# 3 & 4th final instalment French house hunt trip! Captain



## captainking (Jun 16, 2005)

Part 3 & 4 of our trip to Tarn et Garonne House hunting using our Hymer as a base.

We arrived in Cayreich after navigating the steep winding deserted roads across country from Montpezat we took a wrong turn in the village not sure where the campsite was, we rang the owner, after getting directions (in French) we had to turn around on the deserted lane it was very dark and raining even with our infrared reversing camera it was very difficult to see, as usual whenever we have to turn round cars came from everywhere it was like Piccadilly circus, we had to sit there on the corner whilst they all squeezed passed, just then a van pulled up a Frenchman beckoned to us to follow him, it was the campsite owner, he had come out to look for us…”what a nice chap”.
We pulled into the campsite it was a bit of a squeeze, we had to do a wide turn into the designated M/H area, all the perimeter spaces were full so we had to manoeuvre around and park in the centre, we got hooked up and settled in for the night.

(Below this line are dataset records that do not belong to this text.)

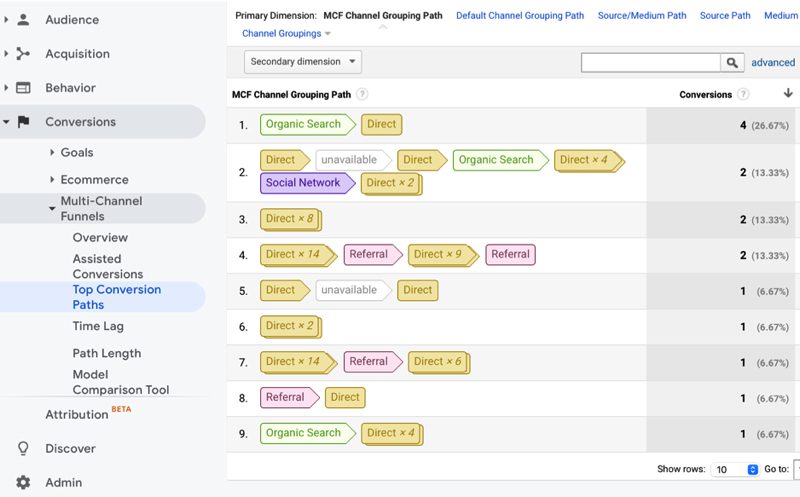The image size is (800, 497).
Task: Click the Audience person icon
Action: point(23,20)
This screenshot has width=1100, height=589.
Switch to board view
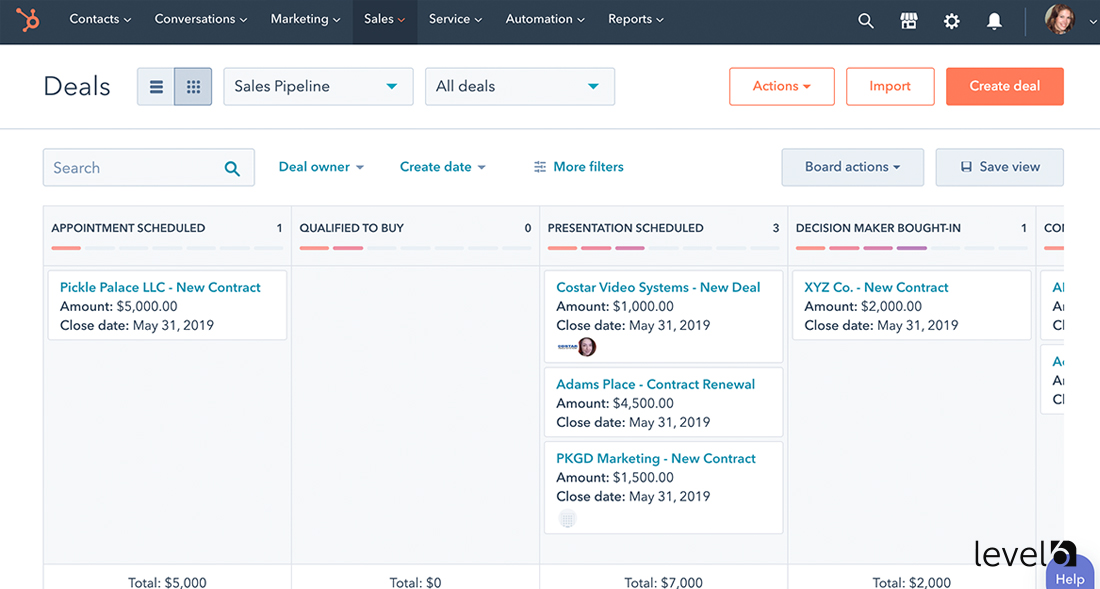pyautogui.click(x=193, y=86)
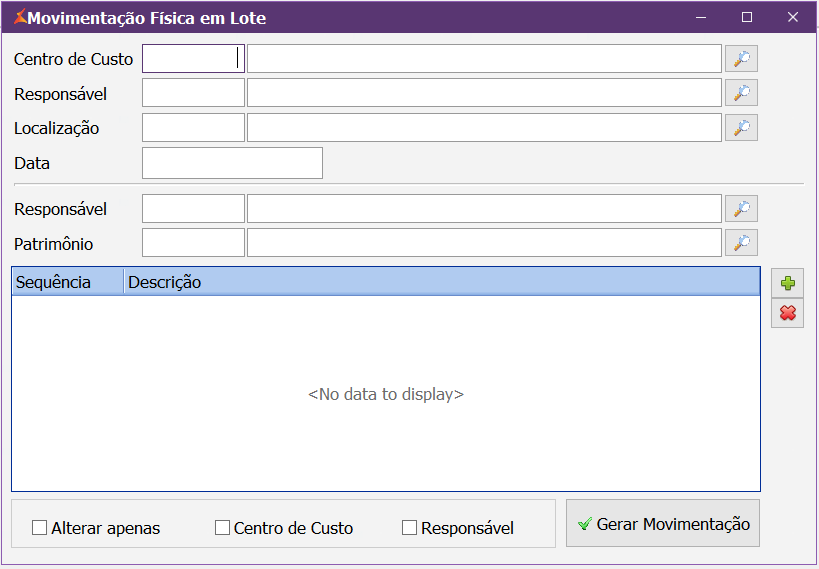The width and height of the screenshot is (819, 569).
Task: Tick the Centro de Custo checkbox
Action: point(223,528)
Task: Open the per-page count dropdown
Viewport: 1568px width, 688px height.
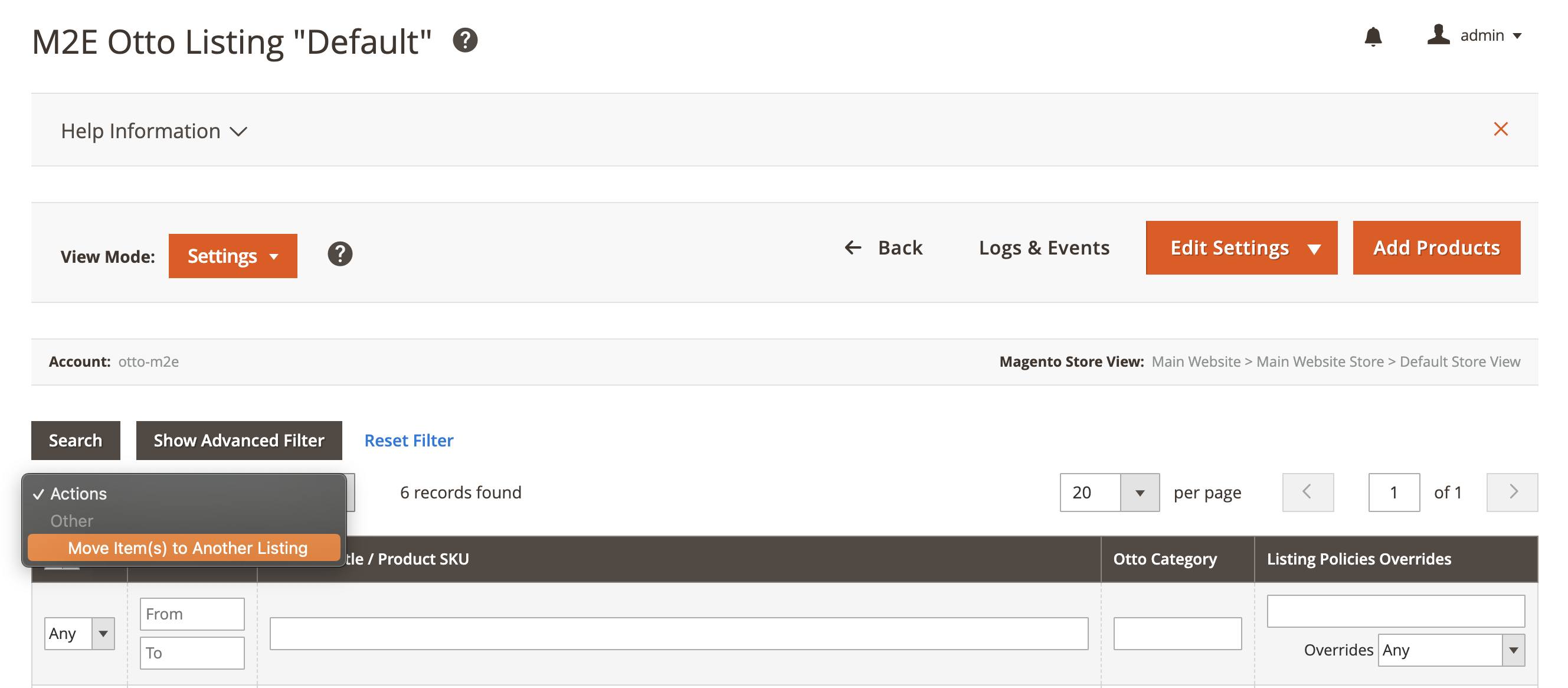Action: (x=1139, y=493)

Tuesday morning the sun was back! A space occupied by a passing M/H on their way back to Manchester had our name on it, after a brief hello goodbye we moved into it, I noticed a trail of thick mud along the long driveway, it led to our trailer, I followed it back along the drive and found that in the darkness we had driven over the campsite owners beautifully manicured garden we left a deep rut, he was making ready with his gardening tools to fix the damage, I offered to help he said “D’accord” (It’s ok) I felt a plonker but he was guiding us with his torch!
The sun was shinning temp about 22deg, it is a holiday, a day of remembrance everything is closed, we decided to go for a power walk as we are not use to spending so much time sitting and driving, after 6.5 miles we arrived back in a sweat! We met our neighbour (M/H) Pete and Eileen from Lancaster they are on their way to Spain where they will be wintering and may return to the UK in April, a very nice get along with couple, during our stay here we were to get through a few bottles! A good chinwag! And laughter!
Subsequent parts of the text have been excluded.